While MarkForged broke new ground with the first 3D printer capable of fabricating composite materials, allowing users to reinforce nylon parts with carbon fiber to produce new geometries never before possible with traditional carbon fiber layup technology. The Massachusetts-based startup, however, is not the only one hoping to revolutionize the way we make composites. Impossible Objects has its own take on printing with materials like carbon fiber. We’ve covered the Chicago firm in the past, when they received $2.8 million in funding, but, now, the company has been more open about their composite-based additive manufacturing (CBAM) process, going into greater detail about how it works.
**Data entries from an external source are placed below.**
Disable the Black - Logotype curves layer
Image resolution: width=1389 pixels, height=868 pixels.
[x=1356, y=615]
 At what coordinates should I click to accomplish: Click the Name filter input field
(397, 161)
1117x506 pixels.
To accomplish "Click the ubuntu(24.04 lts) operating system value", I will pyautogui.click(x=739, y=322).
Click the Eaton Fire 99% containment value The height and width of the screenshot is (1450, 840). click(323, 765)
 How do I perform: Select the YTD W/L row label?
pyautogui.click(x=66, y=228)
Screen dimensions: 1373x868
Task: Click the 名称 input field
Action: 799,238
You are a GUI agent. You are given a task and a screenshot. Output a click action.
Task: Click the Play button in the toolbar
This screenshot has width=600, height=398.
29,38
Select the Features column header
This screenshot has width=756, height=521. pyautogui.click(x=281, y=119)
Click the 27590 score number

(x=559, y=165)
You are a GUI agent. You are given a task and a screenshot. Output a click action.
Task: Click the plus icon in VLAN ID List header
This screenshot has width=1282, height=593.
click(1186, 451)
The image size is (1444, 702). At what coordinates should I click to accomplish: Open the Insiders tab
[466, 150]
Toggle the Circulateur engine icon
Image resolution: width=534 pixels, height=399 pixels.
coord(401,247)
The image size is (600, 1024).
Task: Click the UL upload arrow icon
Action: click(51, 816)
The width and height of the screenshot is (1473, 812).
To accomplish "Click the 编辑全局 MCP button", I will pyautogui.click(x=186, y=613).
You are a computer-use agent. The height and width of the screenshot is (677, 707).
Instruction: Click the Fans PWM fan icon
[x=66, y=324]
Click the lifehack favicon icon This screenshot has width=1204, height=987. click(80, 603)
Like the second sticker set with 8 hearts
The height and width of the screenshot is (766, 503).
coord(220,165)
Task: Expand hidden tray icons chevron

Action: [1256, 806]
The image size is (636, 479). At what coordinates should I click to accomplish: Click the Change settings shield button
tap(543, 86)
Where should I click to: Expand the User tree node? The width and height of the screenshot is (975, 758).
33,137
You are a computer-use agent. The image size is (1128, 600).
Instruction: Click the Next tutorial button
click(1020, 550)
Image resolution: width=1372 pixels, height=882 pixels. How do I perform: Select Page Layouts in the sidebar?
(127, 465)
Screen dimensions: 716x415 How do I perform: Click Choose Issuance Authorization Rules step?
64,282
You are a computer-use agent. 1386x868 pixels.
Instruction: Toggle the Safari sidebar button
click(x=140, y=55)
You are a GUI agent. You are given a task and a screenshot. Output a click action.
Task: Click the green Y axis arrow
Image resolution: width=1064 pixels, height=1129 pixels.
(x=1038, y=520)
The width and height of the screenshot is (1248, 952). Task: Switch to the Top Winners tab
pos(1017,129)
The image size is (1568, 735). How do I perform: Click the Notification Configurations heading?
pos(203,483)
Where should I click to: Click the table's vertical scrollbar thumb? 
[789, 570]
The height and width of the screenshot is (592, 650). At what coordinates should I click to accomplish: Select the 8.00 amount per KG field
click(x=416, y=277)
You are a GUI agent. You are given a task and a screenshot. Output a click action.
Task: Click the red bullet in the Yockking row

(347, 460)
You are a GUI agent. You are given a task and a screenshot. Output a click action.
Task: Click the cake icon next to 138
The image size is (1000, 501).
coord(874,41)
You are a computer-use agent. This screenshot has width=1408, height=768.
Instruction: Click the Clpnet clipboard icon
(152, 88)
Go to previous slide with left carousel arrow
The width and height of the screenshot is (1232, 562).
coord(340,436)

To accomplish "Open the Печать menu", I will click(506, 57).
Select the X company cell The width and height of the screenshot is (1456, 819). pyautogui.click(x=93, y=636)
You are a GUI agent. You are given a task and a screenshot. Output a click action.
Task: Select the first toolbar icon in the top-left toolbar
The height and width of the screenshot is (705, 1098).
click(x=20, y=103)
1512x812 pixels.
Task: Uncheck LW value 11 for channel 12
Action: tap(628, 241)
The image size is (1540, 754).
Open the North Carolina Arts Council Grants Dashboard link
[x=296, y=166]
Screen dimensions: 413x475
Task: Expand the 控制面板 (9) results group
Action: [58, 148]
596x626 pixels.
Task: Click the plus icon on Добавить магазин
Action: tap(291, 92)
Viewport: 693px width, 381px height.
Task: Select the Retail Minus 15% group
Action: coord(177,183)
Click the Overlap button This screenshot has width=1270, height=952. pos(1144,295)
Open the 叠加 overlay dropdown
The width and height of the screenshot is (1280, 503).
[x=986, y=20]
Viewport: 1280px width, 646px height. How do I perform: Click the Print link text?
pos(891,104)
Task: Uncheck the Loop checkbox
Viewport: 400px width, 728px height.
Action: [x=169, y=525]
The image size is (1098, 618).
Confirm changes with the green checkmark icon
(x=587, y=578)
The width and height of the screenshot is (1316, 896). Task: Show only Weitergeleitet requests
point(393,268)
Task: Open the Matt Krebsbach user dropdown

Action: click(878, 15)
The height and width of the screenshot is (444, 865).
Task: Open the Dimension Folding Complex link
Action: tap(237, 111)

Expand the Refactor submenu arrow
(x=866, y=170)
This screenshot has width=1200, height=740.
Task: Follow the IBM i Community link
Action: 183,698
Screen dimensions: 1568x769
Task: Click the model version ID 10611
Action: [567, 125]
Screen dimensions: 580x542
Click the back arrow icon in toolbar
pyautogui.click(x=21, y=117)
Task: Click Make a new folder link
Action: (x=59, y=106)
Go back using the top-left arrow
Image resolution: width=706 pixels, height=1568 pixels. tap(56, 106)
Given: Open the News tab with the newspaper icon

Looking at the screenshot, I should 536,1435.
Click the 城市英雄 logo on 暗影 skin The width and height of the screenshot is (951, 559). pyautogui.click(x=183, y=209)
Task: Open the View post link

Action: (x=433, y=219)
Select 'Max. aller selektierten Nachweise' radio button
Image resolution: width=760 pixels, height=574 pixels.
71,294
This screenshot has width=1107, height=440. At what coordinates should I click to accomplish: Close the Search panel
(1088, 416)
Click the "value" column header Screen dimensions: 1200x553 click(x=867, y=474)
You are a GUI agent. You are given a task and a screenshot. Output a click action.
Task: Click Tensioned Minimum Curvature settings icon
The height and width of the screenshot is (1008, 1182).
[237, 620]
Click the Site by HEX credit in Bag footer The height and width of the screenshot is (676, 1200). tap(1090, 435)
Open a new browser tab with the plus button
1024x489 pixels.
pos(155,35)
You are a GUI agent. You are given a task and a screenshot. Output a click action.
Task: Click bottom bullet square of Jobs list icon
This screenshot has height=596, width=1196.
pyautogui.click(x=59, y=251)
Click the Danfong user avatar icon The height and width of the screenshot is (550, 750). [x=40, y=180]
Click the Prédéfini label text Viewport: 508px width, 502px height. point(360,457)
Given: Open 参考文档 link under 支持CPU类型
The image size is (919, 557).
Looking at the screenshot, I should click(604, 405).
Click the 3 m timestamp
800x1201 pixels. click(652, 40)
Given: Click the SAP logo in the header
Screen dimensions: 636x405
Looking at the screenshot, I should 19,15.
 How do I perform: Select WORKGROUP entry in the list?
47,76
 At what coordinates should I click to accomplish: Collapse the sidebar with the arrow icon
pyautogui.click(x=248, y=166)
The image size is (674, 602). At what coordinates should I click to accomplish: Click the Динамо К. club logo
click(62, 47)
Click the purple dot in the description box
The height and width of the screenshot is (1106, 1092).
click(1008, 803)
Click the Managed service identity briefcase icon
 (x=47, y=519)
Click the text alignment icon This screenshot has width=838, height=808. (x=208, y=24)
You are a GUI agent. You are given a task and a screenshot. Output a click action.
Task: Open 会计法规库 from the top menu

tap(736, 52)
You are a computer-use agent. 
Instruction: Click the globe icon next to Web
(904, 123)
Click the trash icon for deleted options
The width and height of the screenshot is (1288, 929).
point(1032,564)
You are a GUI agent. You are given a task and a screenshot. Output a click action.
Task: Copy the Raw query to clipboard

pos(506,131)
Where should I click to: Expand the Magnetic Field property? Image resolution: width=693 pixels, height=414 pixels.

Unlike MarkForged’s technology, which feeds strands of continuous carbon fiber into a specialty printhead to be laid down alongside FFF nylon, Impossible Objects uses a technique that almost resembles a combination of the Selective Deposition Lamination technology of Mcor and inkjet 3D printing. A combination of additive and subtractive manufacturing, the process sees plastic inkjetted onto sheets of fabric – such as silk, polyester, Kevlar, cotton or carbon fiber – into the desired shape. The shapes are then cut out and stacked atop one another, before they are baked in an oven and fused together. Then, prints are sandblasted clean, removing excess material and revealing the final part.
At the moment, Impossible Objects is at the prototyping stage. The process is not yet at the speed or scale that the company is aiming for. And, though extrusion processes may offer advantages in terms of possible geometries, the Wall Street Journal points out that because there exist enormously large-scale inkjet printers, the technology could be scaled up to produce substantially-sized vehicle parts. This, of course, would have a huge impact on the auto industry, which relies heavily on carbon fiber to produce strong, lightweight parts.
Both MakerForged and Impossible Objects offer a completely new take on 3D printing functional objects that meet the standards of critical industrial applications. With the benefits of 3D printing composite parts having the potential to replace injection molding, I wonder if those two firms won’t be the only ones attempting to do so.